For an example, look at figure 11, ignoring the fat and gray arrows for the moment. Suppose that the DEC directory is stored only on the servers ANSI/DEC/alpha and ANSI/DEC/beta. Then it will be impossible to look up these server names, since in trying to get from ANSI to ANSI/DEC in order to look up alpha and beta, we must look up either ANSI/DEC/alpha or ANSI/DEC/beta; this leads to a loop.

The invariants that prevent this situation depend on a Boolean inSN in each directory. A directory cannot be part of a server name unless its inSN is true.

(S1) Every directory d on a direct path from root to an entry that stores a server address has d.inSN = true.

(S2) If d.inSN = true, then either d is the root, or a copy of d is stored on a server with a name shorter than any direct name of d. (This copy will be accessible without using d itself to look up its server name.)

The fat arrows in figure 11 show a placement of directories on servers satisfying (S1-2). Note that each directory with inSN true has a fat arrow entering from above.

This is not the whole story for servers, however. The model for client use of the name service is that the client must locate a server using some lower-level resource location facility provided by the network; Ethernet broadcast is an obvious example. From that point, however, the service should ensure that the client can do any operations that are authorized. Since some operations require access to a copy of the root, this means that it must be possible to locate a copy of the root from any server. To ensure this, each server that doesn’t store the root already has an up pointer to another server that is closer to the root.

(S3) Every server s either stores the root, or s.up is a shorter name of another server, and s stores a copy of the directory for s.up.

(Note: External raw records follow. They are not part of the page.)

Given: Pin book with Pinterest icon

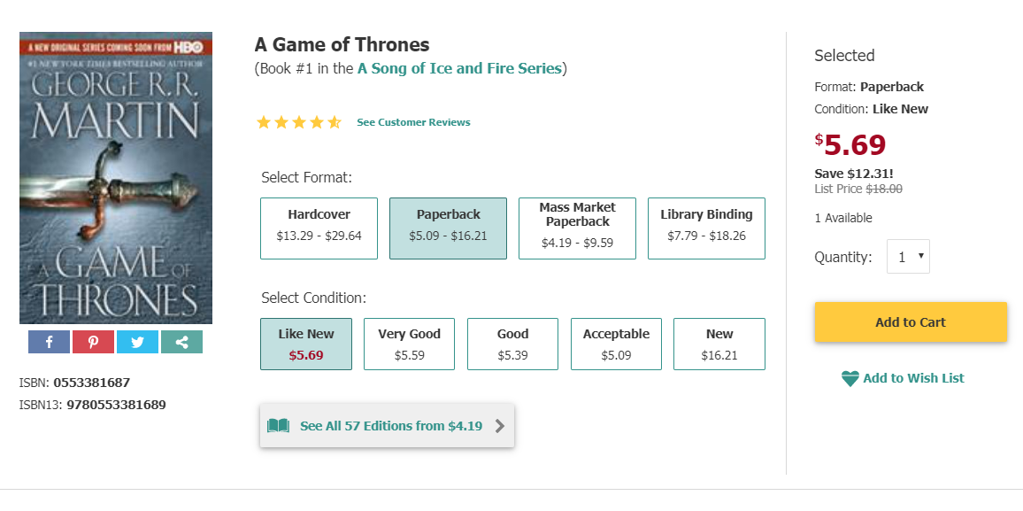Looking at the screenshot, I should point(93,342).
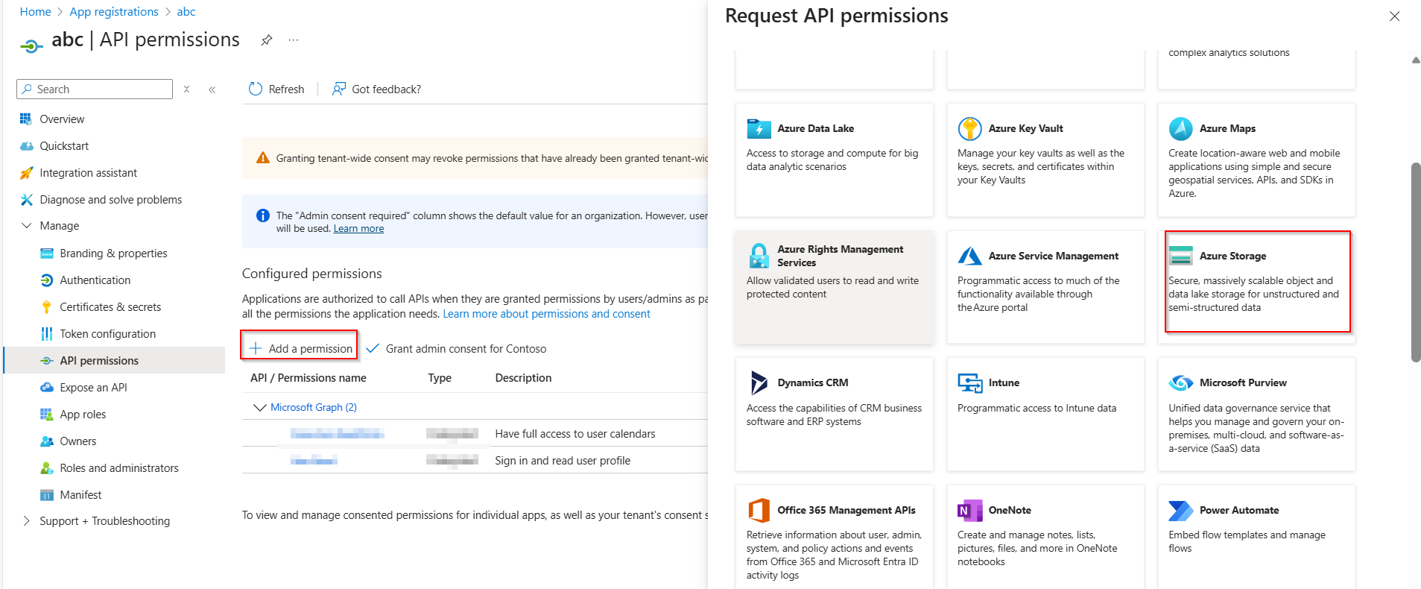The image size is (1421, 589).
Task: Select the Azure Storage tile icon
Action: [1180, 256]

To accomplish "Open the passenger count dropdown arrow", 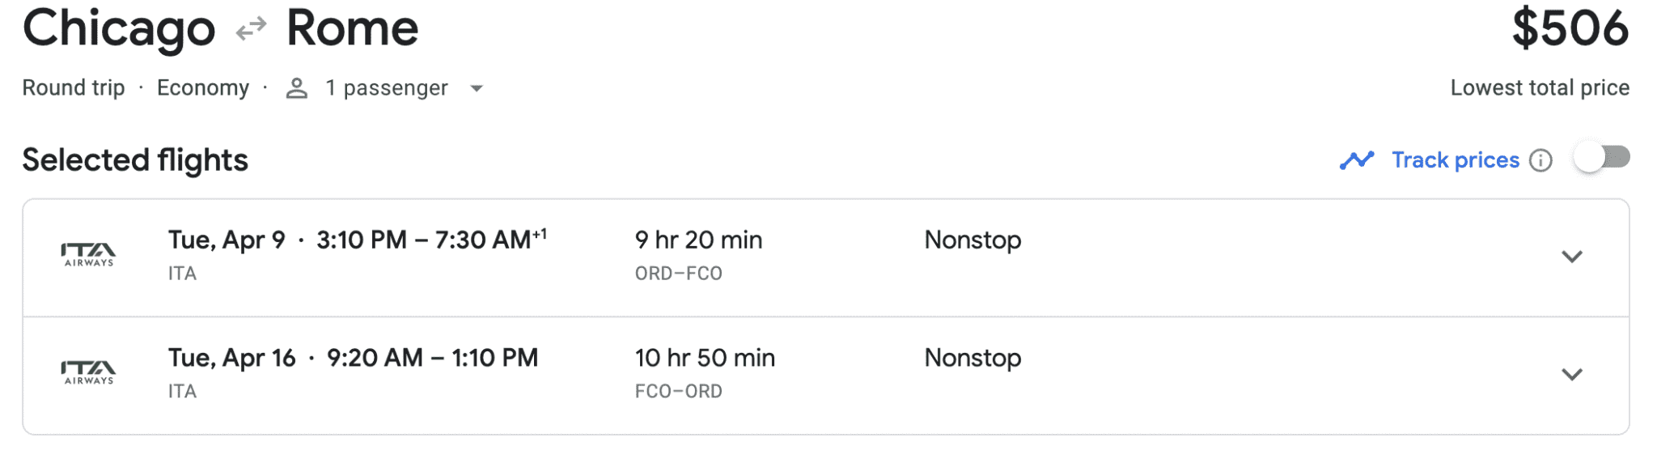I will coord(477,88).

The final clause ensures that we can go from the server name in the up pointer to the actual address of the server. (D2) ensures that following up pointers will terminate. The gray arrows in figure 11 show a possible set of up pointers. The rising fat arrows are the ones required by the final clause of (S3).

Conclusion

I have informally described a design for a global name service. Its most interesting aspects are the provisions for both stability and growth of the name space, the high availability allowed by the design, the precise specification of the non-deterministic lookup semantics, the ability to name servers using the service itself, and the methods for authentication without global trust.

References

Birrell, A.D. et.al. Grapevine: An exercise in distributed computing. Comm. ACM 25, 4 (Apr 1982), 260-274.
Birrell, A.D. et. al. A global authentication service without global trust. Proc. 1986 IEEE Symposium on Security and Privacy (Apr 1986), 223-230. IEEE Computer Society order number 716.
Schroeder, M.D. et. al. Experience with Grapevine. ACM Trans. Computer Sys. 2, 1 (Feb. 1984), 3-23.
Xerox Corporation. Clearinghouse Protocol, XSIS 078404. Stamford, Conn., 1984.